Nous avons lu le livre événement de Patrick Buisson, par Alexandre Devecchio.
Patrick Buisson, l’homme qui se rêve en Machiavel et Saint-Simon à la fois. JEAN LUC BERTINI
Le Figaro Magazine a pu lire La Fin d’un monde (Albin Michel). Dans ce premier tome d’une œuvre qui s’annonce monumentale, l’intellectuel explore les années 1960-1975 pour mieux éclairer la crise existentielle de la France d’aujourd’hui.
La chronique médiatique l’a portraituré en «stratège diabolique», en «nouveau Raspoutine», en «grand marionnettiste», tirant les ficelles dans l’ombre, murmurant à l’oreille des puissants… L’éminence grise, adepte du magnétophone, se rêvant en un mélange de Machiavel et Saint-Simon, a sans doute lui-même participé à la création de cette légende noire.
Il est cependant probable que l’Histoire retiendra un tout autre Patrick Buisson: l’intellectuel, le sociologue, l’écrivain.
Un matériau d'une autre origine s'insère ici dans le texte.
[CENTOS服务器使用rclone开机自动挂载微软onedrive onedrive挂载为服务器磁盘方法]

Malgré ses fulgurances littéraires et conceptuelles, son précédent livre, La Cause du peuple, fut réduit par les observateurs à une charge anti-Sarkozy. La Fin d’un monde, pur livre d’histoire et premier tome de plus de 500 pages d’une œuvre qui s’annonce monumentale, devrait dissiper tout malentendu. Faire définitivement oublier le «mauvais génie» politique pour consacrer le génial penseur métapolitique.
La destruction des repères traditionnels (famille, religion), des lieux de sociabilité anciens (cafés, églises) et des ancrages locaux a contribué à l’atomisation de la société
Le bandeau rouge sur la couverture avec l’inscription «Oui, c’était mieux avant!» donne le ton. La Fin d’un monde s’inscrit dans une tradition réactionnaire assumée. Naufragé hors de son époque, Buisson remonte le temps pour mieux éclairer notre modernité, à ses yeux déshumanisée.
La grande fracture temporelle date, selon lui, d’un demi-siècle: tout se serait déroulé en l’espace de quinze ans, entre 1960 et 1975. La révolution soixante-huitarde, entamée dès le début des années 1960, sous ses dehors de révolution libertaire, aurait été, en réalité, une «révolution petite-bourgeoise» consacrant l’avènement d’une nouvelle civilisation marchande.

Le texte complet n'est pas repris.